As a huge fan of competitive ultimate, I love watching the college season inch closer to the spring series, where teams fight for and earn places at the national championships, this year over Memorial Day Weekend in Milwaukee, WI. Almost as much, I look forward to the debates and discussion over the bid allocation – how many teams each of the ten geographic regions gets to send to nationals. Rather than just have the top two teams from each region qualify, USA Ultimate – ultimate’s national governing body – decided to make the process a bit more complicated, but hopefully more fair given the talent disparity across regions.
The system works like this: there are 20 bids to nationals for 10 regions1, and each region automatically gets one bid. The top team in each region is then removed from the rankings, and the top 10 remaining teams earn a bid for their region. Thus, those second 10 teams occupy hugely important spots in the rankings – an extra bid for your region means an easier road to nationals, and the difference between playing in Milwaukee or staying at home.
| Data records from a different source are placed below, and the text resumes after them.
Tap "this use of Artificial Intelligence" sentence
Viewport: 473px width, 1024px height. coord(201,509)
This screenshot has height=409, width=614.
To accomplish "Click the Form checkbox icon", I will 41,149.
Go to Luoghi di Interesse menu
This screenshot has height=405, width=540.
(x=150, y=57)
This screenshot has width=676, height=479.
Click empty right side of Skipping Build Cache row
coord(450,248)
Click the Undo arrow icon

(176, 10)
Obviously the rankings themselves are important – but how does USAU get them in the first place? Unlike college football, there are no polls or playoff committee. The rankings are purely numerical in nature, and hopefully avoid human biases and our inability to process complex networked relationships. I won’t explain the details of the algorithm here2 but the important takeaway is that the only inputs into the algorithms are games and scores. The algorithm does not explicitly account for total win-loss record, net goal differential, or any other statistic. Because the algorithm is focused only on games, the single most important criterion to ensure its accuracy is connectivity between the teams. As of right now, there are 346 men’s teams with 4,136 games played and 228 women’s teams with 2,840 games played.
With that in mind, I thought it would be interesting to see how the connectivity between teams changes over the course of the season, and if we could draw some conclusions about whether or the regular season is structured effectively to ensure connectivity between teams.
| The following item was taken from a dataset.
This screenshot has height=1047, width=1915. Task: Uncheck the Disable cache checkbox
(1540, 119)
The gif below shows the connectivity for women’s teams as time goes on. Each dot represents a team, and each line represents a game. The teams are colored according to their current ranking, not their ranking as of each date.
The first thing I noticed is that, for several weeks, there are two distinct groups of highly ranked teams connected by one purple team. This is the east coast and midwest vs. the west coast, and the team connecting them is Texas. The distinctness of the grouping diminishes substantially between March 17 and 24, but it’s still there if you look closely:
The other noticeable thing on the women’s side is how (relatively) loosely connected Clemson, Notre Dame, and Vriginia – all top 10 teams – are to the action. Is it enough to make me doubt the accuracy of their ranking? I’m not sure.
One other question I wanted to answer was, “Which teams are the most important?” The measure for this is called centrality3. The graph below shows all of the teams colored by centrality – the brighter the team, the more important they are to making connections through the network. Here is a PDF version which should have better resolution.
So if you beat Maryland, the most central team in the women’s division, it’s likely to mean that much more for your overall ranking than the average win because of their unique connections to the rest of the field.
Here’s the men’s season, with the same scheme as the women’s division:
The first thing I noticed here were the outliers at the end – Amherst and maybe Michigan and Maryland. Unlike the women’s side, these teams aren’t in the top 20 so they aren’t directly affecting nationals bid allocations.
Finally, here’s the men’s teams colored by centrality (PDF here):
Alright, time for me to get back to work. If anyone wants the raw data, look for the .csv files here.
1. This is true for DI. DIII has 16 bids for 10 regions, but otherwise the ranking and allocation processes are the same.↩
2. Here’s USAU’s explanation . It’s essentially a pairwise comparison scheme that solves by iteration until convergence, with a few tweaks like weighting individual games by recency and choosing preference values based on the score of the game.↩
3. I used betweenness centrality as it seems most appropriate for this situation. Someone please correct me if I’m wrong!↩
4. Figures were generated using the NetworkX and matplotlib Python packages.